Friday, August 22, 2008

to market to market

This morning at 5:30 AM Sharon and I went to the market in Petionville with Ari and Junya. When Ben and Bryan asked if they could go, too, Ari said no. He explained that it's not a problem for white women to do marketing. "White women are just women." But Haitians in general don't see any reason for a white man to be in a market. Women here do the marketing - both the selling and the buying. So a white man in a market in Haiti is considered to be military personnel (abhorred here because of the U.S. occupation of Haiti from 1915-1934... more on that later), CIA or a photographer (sorry, Ben!).

The market is muddy and teeming with people all shoving their way through narrow aisles of produce. It was awesome. I got a chance to see what kinds of fresh foods are available here and get an idea of what they cost. Ari warned us that when we're shopping on our own, though, we'll be expected to pay the pri blan, or white man's price. On the one hand this feels unfair, but it's true that even on our meager MCC salary, we have more far resources available to us than most Haitians do. We CAN pay more.

I can't wait to move into our own place and be able to cook with fresh, locally-grown eggplant, sweet potatoes, squash and chard. Please share if you know anything about cracked wheat or yellow rice. Yellow rice is grown here and if it has any nutritional value, I would be perfectly content to never eat white rice again. Cracked wheat is imported, but sold fairly inexpensively in the market. We'll be making an effort to eat as few imported items as possible, but cracked wheat may be the only whole grain we can get here.

We're beginning to tire of our rice and white bread diet here in Gwo Jan. Haitians eat three meals a day, but breakfast and dinner are light. Breakfast is bread and sometimes fruit. Occasionally, we're served spaghetti for breakfast, though we've never been served spaghetti for lunch or dinner. This is the source of quite some mystery to us. For dinner we usually have bread and spicy Haitian peanut butter with something hot to drink (lemongrass and ginger tea or a sweet, thick drink made with spices and grated plantains or cornflour). The same combination of spices - cinnamon, cloves, star anise and bergamot - are used for just about everything sweet. Lunch is our gwo manje (large meal), usually around 2 or 3:00. For lunch we almost always eat rice, but sometimes have cornmeal or sorghum, with a black bean sauce ("sos pwa") and a sauce made with meat or smoked herring. We eat avocados with every meal. We also have freshly squeezed juice, ji, with most meals. Passion fruit is my favorite, but lemon and orange are good, too. When we can make our own juice, we'll use a quarter the amount of sugar. If you come to Haiti, my advice would be to steer clear of papaya juice.

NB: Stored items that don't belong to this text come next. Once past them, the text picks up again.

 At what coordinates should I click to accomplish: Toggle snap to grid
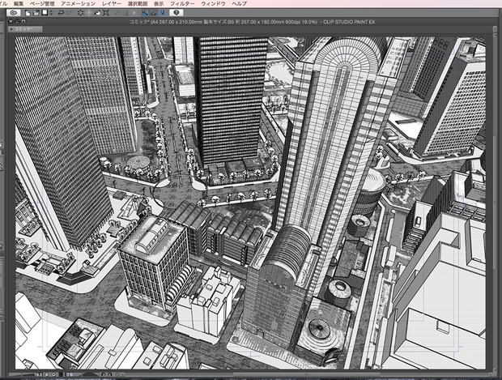[162, 13]
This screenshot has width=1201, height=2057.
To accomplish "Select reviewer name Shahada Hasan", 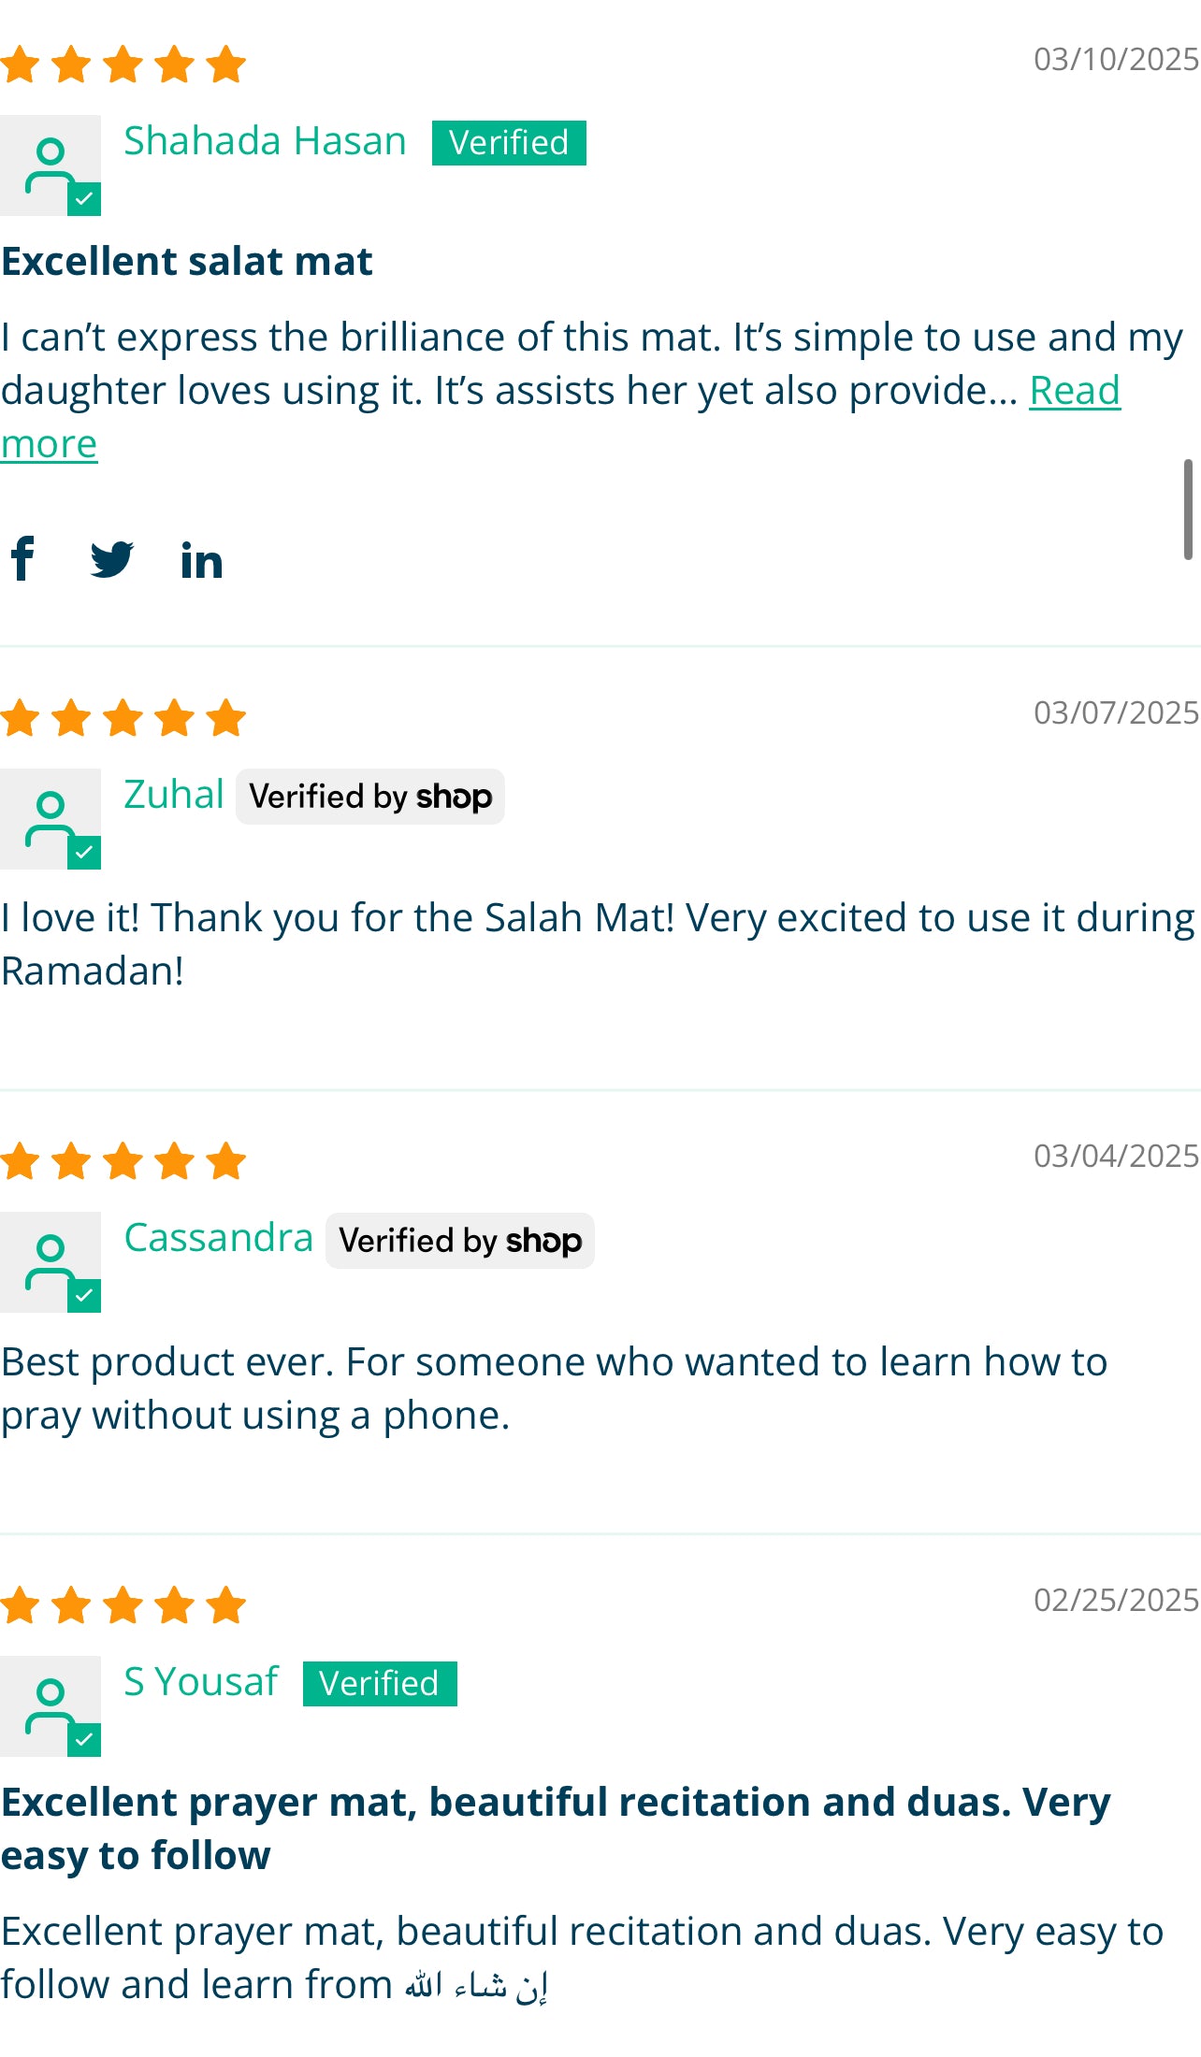I will (264, 140).
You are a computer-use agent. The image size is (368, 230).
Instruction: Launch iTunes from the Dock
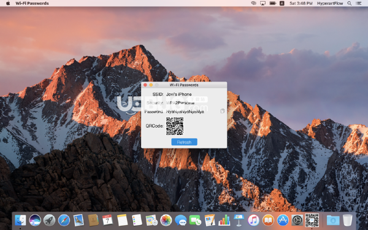click(x=253, y=220)
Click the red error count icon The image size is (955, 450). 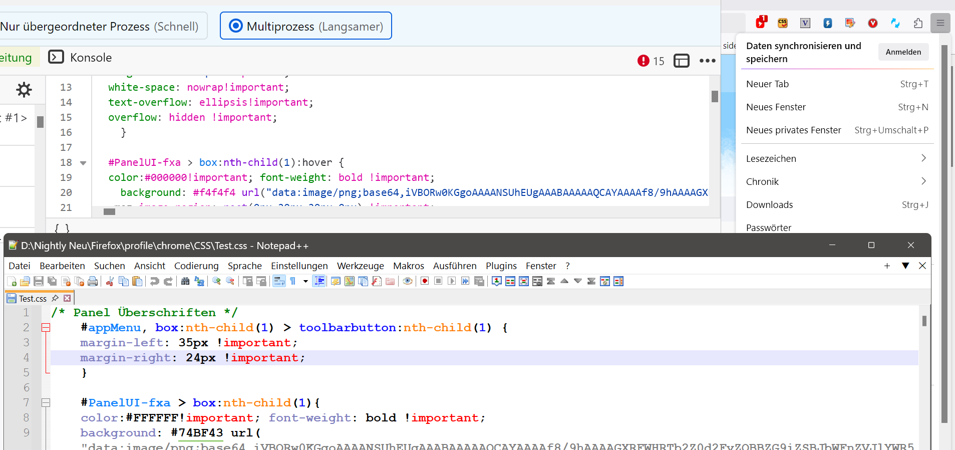coord(644,61)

I want to go fully vegetarian here, since meat production has the same kind of sustainability issues in Haiti as it does in the States. And here where people have so little, land and resource stewardship seems like an especially pressing issue. We told our homestay family that we don't eat meat, which also makes it cheaper for them to feed us. For the most part, it's easy to avoid meat, but every once in awhile I realize that what I've just swallowed couldn't possibly have been a piece of potato.